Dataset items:

******************************

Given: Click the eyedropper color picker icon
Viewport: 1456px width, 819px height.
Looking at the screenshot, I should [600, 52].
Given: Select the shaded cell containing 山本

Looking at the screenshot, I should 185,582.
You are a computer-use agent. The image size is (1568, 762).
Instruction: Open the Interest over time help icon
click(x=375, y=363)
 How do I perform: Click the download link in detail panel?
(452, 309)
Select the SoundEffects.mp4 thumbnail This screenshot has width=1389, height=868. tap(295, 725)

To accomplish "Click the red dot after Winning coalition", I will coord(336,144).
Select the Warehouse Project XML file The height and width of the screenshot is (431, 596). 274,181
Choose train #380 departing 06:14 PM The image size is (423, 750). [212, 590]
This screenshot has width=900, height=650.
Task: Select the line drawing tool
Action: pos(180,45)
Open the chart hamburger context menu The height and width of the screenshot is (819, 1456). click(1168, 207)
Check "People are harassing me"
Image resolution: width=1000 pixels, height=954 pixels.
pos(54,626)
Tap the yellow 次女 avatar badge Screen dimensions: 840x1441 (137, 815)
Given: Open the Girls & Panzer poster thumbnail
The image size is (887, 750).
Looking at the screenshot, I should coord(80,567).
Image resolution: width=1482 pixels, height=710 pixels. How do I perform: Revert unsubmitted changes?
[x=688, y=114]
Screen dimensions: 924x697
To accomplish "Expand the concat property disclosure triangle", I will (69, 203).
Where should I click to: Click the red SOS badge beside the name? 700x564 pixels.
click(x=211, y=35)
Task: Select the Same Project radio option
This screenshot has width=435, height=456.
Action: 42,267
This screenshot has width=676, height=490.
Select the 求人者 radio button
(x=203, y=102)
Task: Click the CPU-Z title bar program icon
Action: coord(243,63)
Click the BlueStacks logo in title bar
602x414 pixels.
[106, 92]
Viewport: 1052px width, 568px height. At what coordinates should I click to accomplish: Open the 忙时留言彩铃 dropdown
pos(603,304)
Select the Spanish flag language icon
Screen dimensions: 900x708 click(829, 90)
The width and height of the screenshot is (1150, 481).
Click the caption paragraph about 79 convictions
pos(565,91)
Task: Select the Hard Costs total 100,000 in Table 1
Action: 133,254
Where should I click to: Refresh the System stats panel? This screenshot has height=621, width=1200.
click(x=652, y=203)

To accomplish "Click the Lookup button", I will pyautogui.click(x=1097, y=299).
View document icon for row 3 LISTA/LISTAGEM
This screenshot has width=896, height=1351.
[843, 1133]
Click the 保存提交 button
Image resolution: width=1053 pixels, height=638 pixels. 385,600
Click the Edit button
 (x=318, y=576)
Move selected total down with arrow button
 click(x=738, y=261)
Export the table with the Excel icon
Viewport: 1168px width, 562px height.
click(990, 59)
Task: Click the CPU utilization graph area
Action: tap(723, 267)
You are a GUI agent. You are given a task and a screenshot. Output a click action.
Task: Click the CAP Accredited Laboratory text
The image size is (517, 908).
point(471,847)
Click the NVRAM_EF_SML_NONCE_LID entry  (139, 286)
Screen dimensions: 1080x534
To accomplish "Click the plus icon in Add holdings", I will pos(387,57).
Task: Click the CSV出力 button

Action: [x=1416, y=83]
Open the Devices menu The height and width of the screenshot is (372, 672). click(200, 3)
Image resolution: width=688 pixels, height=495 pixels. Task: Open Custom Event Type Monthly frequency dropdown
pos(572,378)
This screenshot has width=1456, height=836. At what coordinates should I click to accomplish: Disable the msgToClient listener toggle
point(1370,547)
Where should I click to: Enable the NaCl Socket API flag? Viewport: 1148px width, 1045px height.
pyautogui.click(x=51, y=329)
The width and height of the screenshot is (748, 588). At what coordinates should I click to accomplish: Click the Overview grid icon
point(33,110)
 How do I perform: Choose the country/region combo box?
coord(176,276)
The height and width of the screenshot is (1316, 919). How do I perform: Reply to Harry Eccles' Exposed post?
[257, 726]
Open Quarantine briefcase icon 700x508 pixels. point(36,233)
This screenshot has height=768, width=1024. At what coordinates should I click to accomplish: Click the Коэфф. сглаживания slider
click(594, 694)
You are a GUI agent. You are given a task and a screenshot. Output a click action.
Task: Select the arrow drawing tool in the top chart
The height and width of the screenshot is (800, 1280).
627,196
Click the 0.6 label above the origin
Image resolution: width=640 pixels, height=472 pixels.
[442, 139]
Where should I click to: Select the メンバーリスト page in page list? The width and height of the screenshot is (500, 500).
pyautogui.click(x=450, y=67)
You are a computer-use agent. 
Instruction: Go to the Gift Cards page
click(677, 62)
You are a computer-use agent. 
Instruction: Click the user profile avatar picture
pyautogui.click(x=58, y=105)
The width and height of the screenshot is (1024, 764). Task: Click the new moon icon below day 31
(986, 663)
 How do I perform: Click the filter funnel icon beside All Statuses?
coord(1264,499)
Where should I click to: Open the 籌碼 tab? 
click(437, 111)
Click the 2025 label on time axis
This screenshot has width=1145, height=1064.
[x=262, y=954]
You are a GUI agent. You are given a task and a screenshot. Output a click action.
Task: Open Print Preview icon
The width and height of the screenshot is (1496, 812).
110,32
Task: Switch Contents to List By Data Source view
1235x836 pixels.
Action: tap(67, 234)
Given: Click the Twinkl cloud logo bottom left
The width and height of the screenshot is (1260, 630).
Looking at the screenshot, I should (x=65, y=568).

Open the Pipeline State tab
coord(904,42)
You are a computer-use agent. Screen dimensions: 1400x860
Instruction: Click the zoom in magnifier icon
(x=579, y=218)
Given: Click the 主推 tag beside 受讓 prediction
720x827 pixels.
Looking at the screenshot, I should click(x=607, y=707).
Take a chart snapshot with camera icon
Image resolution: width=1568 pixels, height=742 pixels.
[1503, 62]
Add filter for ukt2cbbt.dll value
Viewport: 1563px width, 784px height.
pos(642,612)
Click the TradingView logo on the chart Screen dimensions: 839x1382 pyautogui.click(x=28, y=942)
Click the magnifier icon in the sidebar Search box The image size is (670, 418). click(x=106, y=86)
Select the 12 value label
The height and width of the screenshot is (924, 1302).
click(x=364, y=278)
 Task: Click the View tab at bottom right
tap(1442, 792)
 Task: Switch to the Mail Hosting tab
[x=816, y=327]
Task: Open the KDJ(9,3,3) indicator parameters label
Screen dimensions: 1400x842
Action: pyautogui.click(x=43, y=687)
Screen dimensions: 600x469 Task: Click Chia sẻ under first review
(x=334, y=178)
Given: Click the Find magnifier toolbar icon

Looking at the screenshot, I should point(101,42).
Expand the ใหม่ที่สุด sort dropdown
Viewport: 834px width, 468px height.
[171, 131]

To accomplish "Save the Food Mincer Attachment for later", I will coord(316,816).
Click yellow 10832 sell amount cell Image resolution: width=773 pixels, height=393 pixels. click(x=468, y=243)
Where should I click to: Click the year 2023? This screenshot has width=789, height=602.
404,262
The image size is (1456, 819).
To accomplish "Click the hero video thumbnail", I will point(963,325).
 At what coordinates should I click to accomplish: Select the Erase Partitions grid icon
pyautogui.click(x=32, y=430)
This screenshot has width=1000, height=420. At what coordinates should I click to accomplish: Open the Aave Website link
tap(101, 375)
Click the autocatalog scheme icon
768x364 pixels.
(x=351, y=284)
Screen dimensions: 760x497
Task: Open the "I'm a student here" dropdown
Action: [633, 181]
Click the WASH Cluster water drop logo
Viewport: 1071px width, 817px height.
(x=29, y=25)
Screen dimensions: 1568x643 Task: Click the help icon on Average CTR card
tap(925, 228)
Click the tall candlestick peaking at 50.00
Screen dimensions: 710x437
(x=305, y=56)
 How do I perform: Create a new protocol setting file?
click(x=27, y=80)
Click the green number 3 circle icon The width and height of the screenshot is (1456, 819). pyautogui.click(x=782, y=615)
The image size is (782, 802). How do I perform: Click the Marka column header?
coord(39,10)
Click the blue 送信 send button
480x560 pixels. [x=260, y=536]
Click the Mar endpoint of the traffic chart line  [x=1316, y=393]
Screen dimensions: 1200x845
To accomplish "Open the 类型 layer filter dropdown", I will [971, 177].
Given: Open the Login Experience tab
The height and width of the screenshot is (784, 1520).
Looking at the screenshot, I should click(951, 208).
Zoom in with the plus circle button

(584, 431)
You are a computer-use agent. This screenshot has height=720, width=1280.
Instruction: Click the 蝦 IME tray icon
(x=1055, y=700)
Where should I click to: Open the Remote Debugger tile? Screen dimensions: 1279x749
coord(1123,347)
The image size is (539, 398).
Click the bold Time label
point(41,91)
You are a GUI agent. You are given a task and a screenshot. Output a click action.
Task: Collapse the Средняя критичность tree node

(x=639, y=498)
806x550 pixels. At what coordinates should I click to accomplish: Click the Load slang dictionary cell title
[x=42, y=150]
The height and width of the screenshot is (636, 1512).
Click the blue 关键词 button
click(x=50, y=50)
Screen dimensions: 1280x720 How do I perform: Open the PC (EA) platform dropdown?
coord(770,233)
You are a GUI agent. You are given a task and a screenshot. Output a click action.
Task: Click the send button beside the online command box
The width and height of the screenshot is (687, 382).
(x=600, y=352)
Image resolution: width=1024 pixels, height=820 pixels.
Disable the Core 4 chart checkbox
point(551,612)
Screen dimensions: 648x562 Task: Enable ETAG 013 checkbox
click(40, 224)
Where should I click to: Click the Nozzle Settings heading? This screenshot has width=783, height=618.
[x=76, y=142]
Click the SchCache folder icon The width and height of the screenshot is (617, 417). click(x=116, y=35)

******************************

# INSTRUCTION
From the material above, select every line that contains the word "bottom". Uppercase and lowercase count as different.

# CORRECT RESULT
Given: Click the Twinkl cloud logo bottom left
 Task: Click the View tab at bottom right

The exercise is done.